The similarities between the prime ministers who took Britain into, and are taking it out of, the EU are striking. But markets are much less concerned
THE strange 1970s revival in Britain has another twist. The main focus has been on the Labour party which, under Jeremy Corbyn, wants to return to the era marked by nationalisation and higher taxes. But in a sense the Brexiteers want to take Britain back to the 1970s too; to the “golden era” before 1973 when the country was outside the EU.
In fact, the early 1970s were marked by strikes, power cuts and rapid inflation. They were presided over by Edward Heath (pictured left), the prime minister whose main achievement was to take Britain into what was then the European Economic Community. And it is striking how many similarities he had with the current prime minister, Theresa May (pictured right).

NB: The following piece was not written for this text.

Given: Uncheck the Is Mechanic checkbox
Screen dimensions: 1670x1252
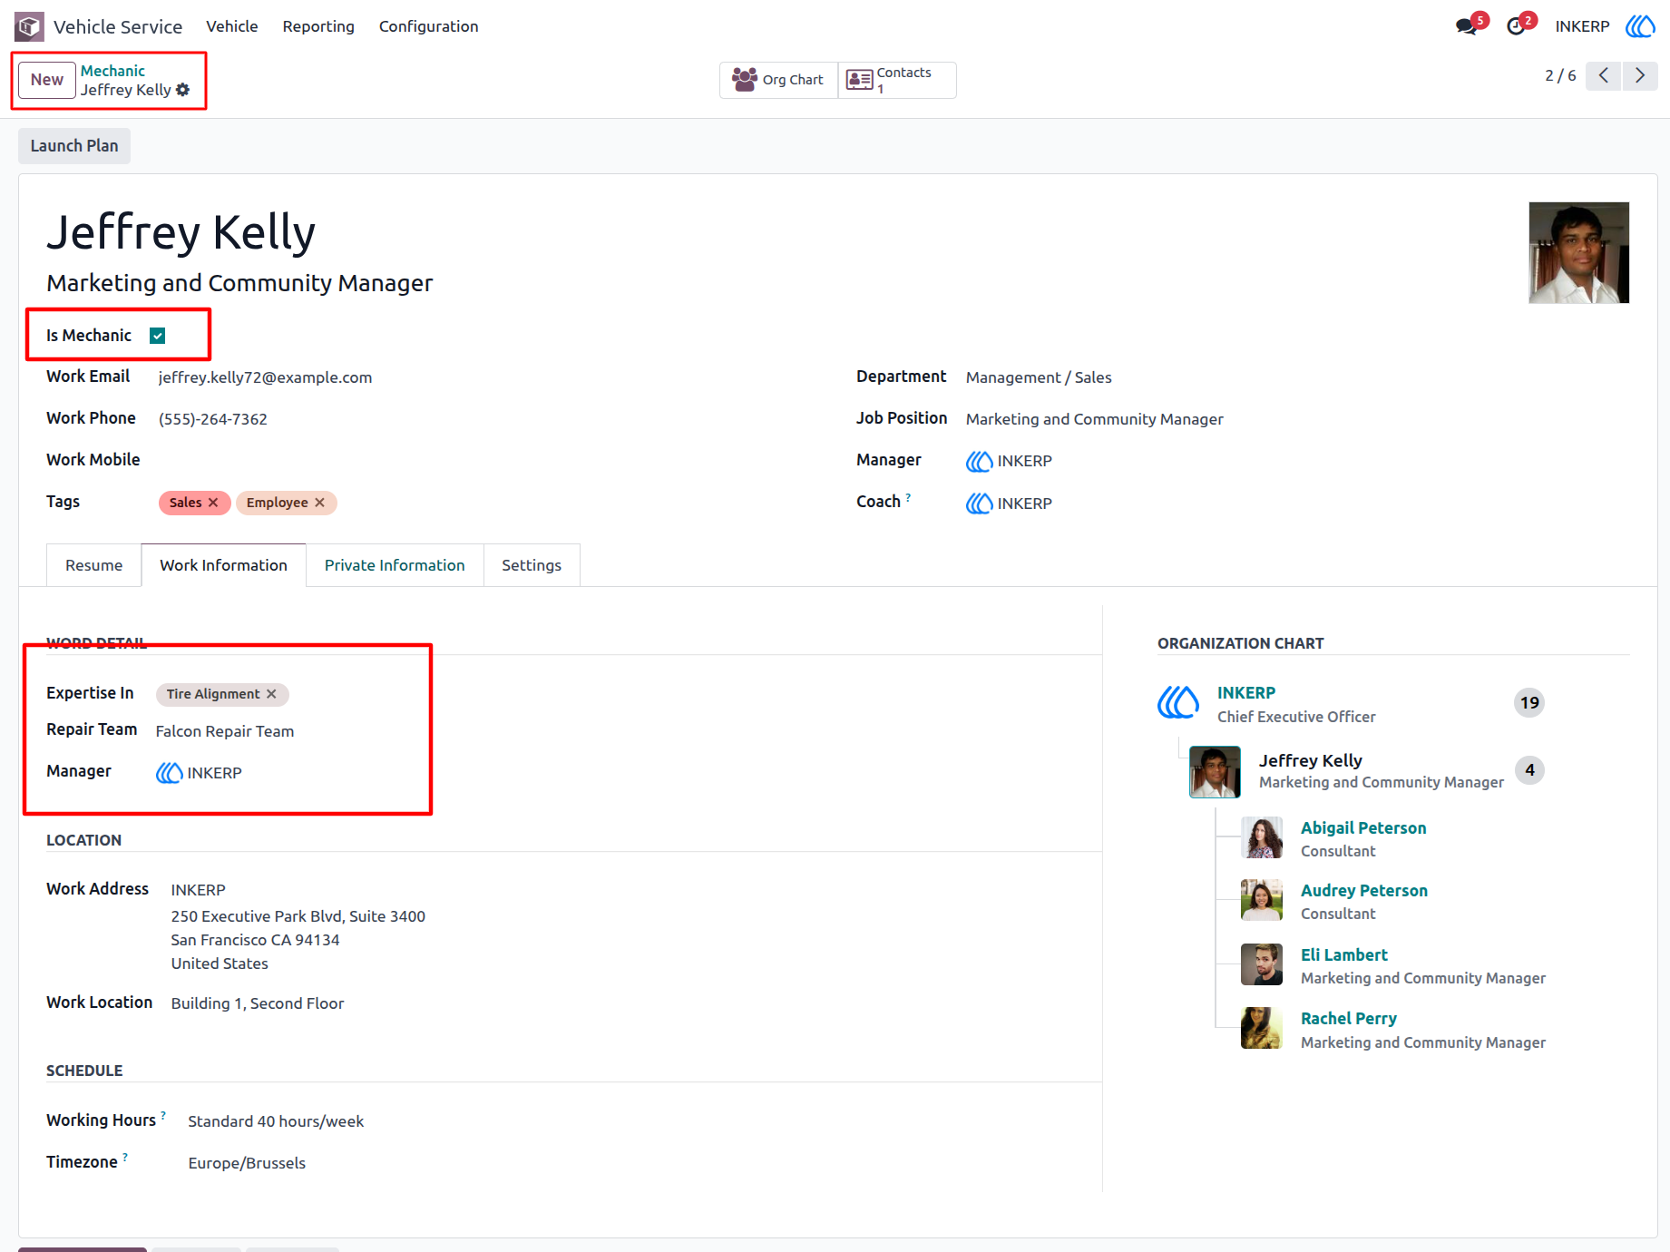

Both PMs were/are (Heath died in 2005) loners with few friends in the party and rather “buttoned-up” personalities. Both were uncomfortable on the campaign trail, finding it hard to connect with voters. Both talked of relaunching their party’s political philosophies but struggled to turn their principles into practical policy. Both called early elections and suffered disappointing results. Heath called a poll on the slogan “Who Governs Britain?” in February 1974; the result was a hung Parliament.
And both have been overwhelmed by turbulent times. Heath had to deal with a powerful miners’ union, the break-up of the Bretton Woods exchange-rate system, the economic impact of the Arab oil embargo of 1973 and IRA terrorism; Mrs May is stuck with negotiating Brexit (she backed Remain), a newly assertive Russia, a volatile American president and Islamic terrorism.